"""

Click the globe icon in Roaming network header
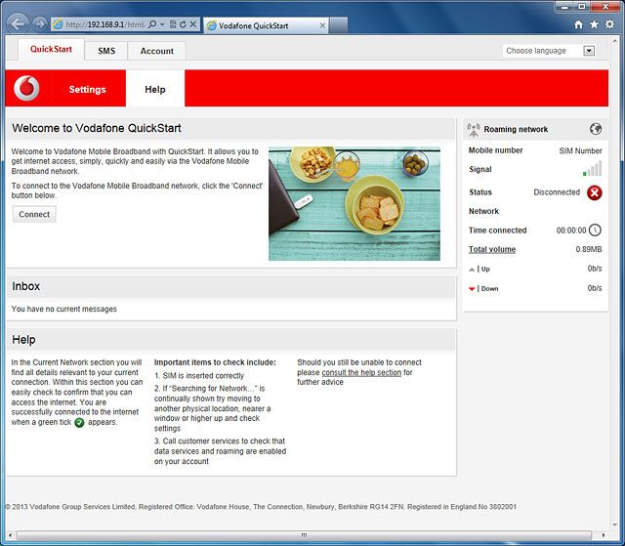The width and height of the screenshot is (625, 546). tap(596, 129)
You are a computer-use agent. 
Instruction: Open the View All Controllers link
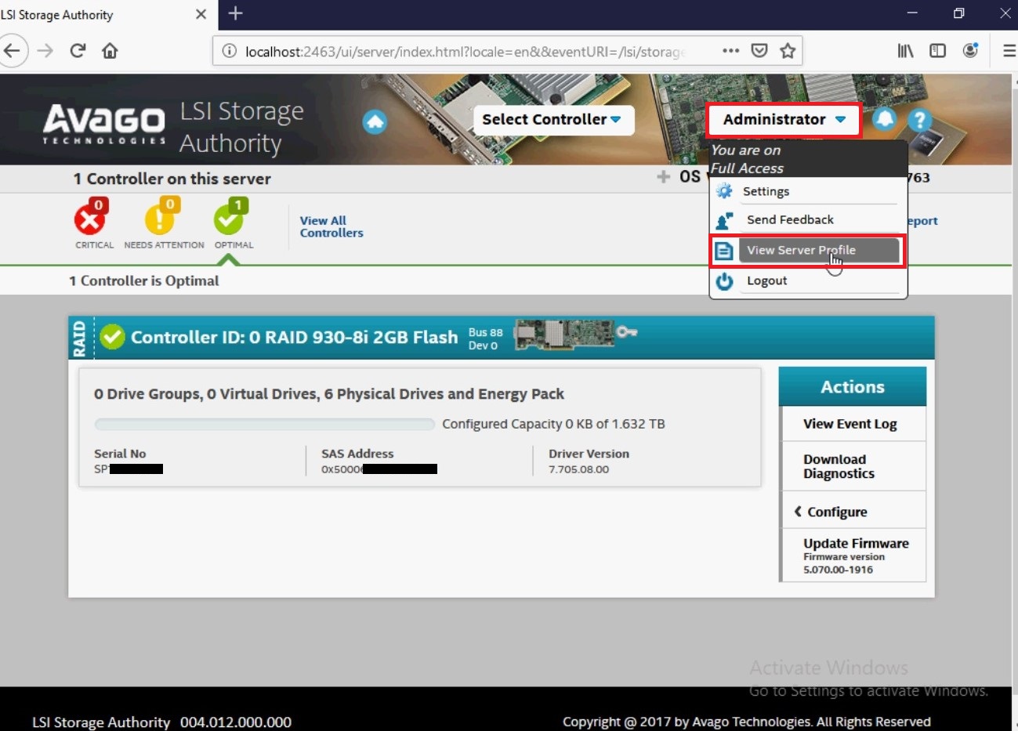tap(331, 226)
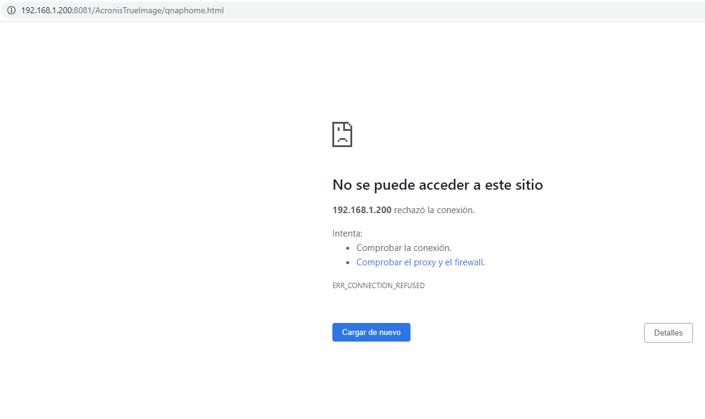Click the text rechazó la conexión
This screenshot has width=705, height=419.
tap(434, 210)
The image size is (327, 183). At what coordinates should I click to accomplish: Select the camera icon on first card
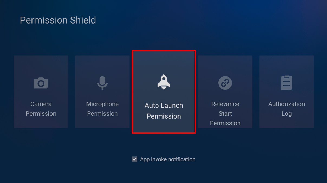point(41,83)
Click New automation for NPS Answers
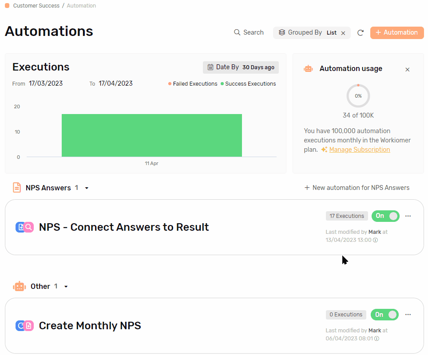This screenshot has height=355, width=428. (357, 188)
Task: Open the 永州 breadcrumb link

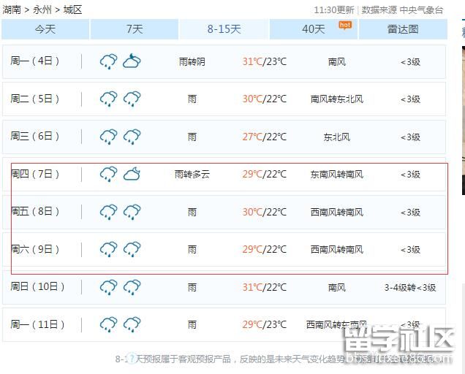Action: click(42, 9)
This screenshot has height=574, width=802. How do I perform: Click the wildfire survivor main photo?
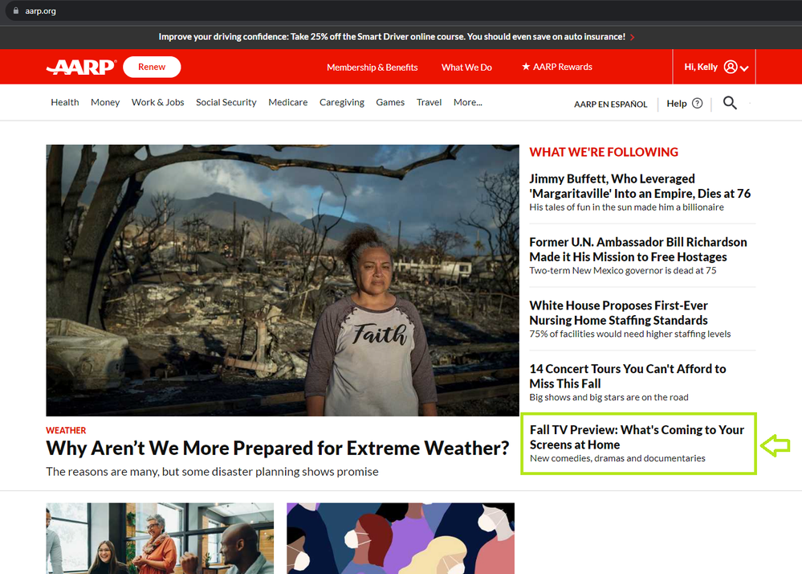283,280

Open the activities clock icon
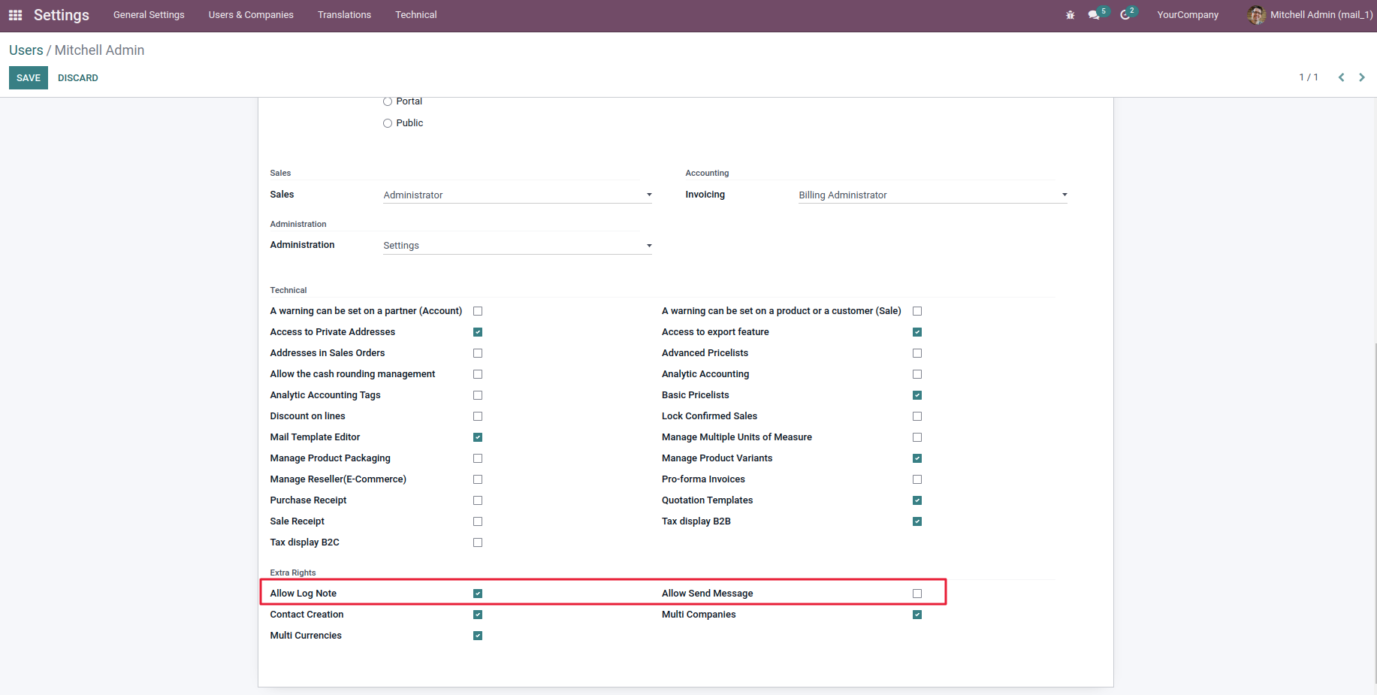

"""

• [YOUR OBJECTIVE]: Skipping all pictures, set the listing down exactly as written.

• [YOUR SOLUTION]:
Click the globe icon in Roaming network header
The width and height of the screenshot is (625, 546). tap(596, 129)
You are a computer-use agent. 
Instruction: Open the View All Controllers link
tap(331, 226)
Click the text rechazó la conexión
This screenshot has width=705, height=419.
tap(434, 210)
The image size is (327, 183). At what coordinates should I click to accomplish: Select the camera icon on first card
point(41,83)
Click New automation for NPS Answers
This screenshot has height=355, width=428. (357, 188)
Task: Open the 永州 breadcrumb link

Action: click(42, 9)
This screenshot has height=574, width=802. How do I perform: Click the wildfire survivor main photo?
283,280

Open the activities clock icon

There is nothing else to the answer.